Dove c’è “il dolce e l’amaro”. Sulla poesia di Daniele Giancane
di Vittorino Curci –
Docente universitario, poeta, scrittore, saggista, direttore della rivista letteraria più longeva del Meridione, “La Vallisa”, Daniele Giancane (Bari, 1948) ha pubblicato più di 100 libri: il primo, con prefazione di Tommaso Fiore, nel 1969; il più recente, per le edizioni Tabula Fati di Chieti, “Attraversammo le porte del sogno”.
Giancane è uno dei grandi protagonisti della poesia in Puglia nell’ultimo mezzo secolo. Per lui la poesia è, per usare un’espressione pasoliniana, “il sogno di una cosa”, una ragione di vita, una passione, una fede, una missione, un destino, un’utopia.
Già Tommaso Fiore, nel lontano ’69, metteva in evidenza due qualità contrastanti del suo giovane amico poeta: il dolce e l’amaro. In effetti sin dalle sue prime prove Giancane non ha mai saputo scegliere, come ha dichiarato in una intervista, tra l’essenzialità e la stringatezza di un Jimenez e la torrenzialità, la passione e l’impeto di un Neruda. Perciò si è sempre mosso nel fuoco perenne di una contraddizione, tanto che la sua poesia è allo stesso tempo centrifuga e centripeta, “frammento e poema”, realtà e sogno, metafisica e impegno civile.
Nel suo nuovo libro scrive: “Chi decise e chiamò vita vitale il giorno / e tempo perso o falso il sogno? / Forse noi fummo creati / per il sogno / e l’agire alla luce del giorno / è solo / la preparazione al mondo notturno”.
Grande influenza hanno avuto su Giancane il ’68 e i poeti della Beat generation da cui ha assimilato soprattutto un’idea di poesia come allargamento dell’area della coscienza. “E che significa, alfine, la parola / reale?”, scrive in questo suo ultimo libro sul sogno. Si gira pagina ed ecco la risposta: “Siamo forse noi – che scompariamo in breve nel nulla – / reali?”

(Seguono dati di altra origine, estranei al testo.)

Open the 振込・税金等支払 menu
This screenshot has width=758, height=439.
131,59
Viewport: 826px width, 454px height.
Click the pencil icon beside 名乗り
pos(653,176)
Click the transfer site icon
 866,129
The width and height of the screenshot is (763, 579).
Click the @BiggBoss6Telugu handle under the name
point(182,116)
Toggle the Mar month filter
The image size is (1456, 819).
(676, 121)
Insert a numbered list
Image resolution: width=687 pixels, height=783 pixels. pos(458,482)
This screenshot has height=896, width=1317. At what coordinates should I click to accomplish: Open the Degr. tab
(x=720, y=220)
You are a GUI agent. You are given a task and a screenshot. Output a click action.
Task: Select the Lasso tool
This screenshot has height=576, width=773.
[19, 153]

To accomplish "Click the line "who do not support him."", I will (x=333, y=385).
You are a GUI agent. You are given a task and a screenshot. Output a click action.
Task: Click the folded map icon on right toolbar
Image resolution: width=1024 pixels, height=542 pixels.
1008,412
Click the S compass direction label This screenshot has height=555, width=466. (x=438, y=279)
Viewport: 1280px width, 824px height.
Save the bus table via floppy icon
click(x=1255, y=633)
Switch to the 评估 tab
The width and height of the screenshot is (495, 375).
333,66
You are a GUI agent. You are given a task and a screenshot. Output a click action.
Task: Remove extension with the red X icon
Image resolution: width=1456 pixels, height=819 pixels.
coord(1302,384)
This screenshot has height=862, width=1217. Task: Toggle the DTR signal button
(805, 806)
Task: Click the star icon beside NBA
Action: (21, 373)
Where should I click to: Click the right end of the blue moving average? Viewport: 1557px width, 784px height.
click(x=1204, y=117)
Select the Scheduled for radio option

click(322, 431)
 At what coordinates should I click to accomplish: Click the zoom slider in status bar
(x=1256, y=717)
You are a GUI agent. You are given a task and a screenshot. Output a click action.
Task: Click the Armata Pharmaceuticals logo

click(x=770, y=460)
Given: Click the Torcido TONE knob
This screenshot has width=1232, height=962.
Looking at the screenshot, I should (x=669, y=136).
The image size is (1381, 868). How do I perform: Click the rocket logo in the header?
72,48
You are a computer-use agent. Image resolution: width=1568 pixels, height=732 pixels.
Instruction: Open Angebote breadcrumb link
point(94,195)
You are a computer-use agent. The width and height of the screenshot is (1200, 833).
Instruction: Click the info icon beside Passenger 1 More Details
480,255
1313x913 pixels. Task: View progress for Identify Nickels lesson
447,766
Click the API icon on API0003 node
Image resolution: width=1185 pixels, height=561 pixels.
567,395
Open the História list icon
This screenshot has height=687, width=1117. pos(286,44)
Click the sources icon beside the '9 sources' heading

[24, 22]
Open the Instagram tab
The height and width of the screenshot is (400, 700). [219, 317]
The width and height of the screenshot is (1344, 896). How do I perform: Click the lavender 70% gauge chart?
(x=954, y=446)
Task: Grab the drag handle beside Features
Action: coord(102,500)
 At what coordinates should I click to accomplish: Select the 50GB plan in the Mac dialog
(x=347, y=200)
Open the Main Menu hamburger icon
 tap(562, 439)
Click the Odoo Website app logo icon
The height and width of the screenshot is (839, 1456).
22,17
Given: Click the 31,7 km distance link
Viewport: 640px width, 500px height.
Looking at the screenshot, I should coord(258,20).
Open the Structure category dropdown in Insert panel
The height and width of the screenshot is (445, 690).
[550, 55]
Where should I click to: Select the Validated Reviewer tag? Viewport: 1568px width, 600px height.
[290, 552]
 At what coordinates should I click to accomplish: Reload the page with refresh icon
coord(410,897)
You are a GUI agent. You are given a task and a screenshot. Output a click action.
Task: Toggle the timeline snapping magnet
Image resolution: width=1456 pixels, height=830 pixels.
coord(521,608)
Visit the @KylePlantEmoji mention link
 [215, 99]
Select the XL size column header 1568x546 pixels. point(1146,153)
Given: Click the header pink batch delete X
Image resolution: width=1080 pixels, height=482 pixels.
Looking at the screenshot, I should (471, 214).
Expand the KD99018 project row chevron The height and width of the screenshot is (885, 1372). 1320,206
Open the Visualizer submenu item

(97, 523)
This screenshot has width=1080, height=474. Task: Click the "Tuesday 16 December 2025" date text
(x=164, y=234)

Sulla sua poesia è stato scritto moltissimo. Ricordo qui le monografie critiche di Angela De Leo, Marco I. De Santis, Maria Pia Latorre con Teresa Marcotrigiano e Cosimo Rodia, fino all’ultima, dello scorso anno, in doppia lingua (albanese e italiano), di Anton Berisha intitolata La poesia è un viaggio esistenziale.
Mi colpisce molto che ancora oggi, nonostante la sua lunghissima esperienza, Giancane affermi che davanti a una grande poesia trema. Perché, dice, “sento che un segreto è stato quasi svelato. Che siamo vicini a una soglia”.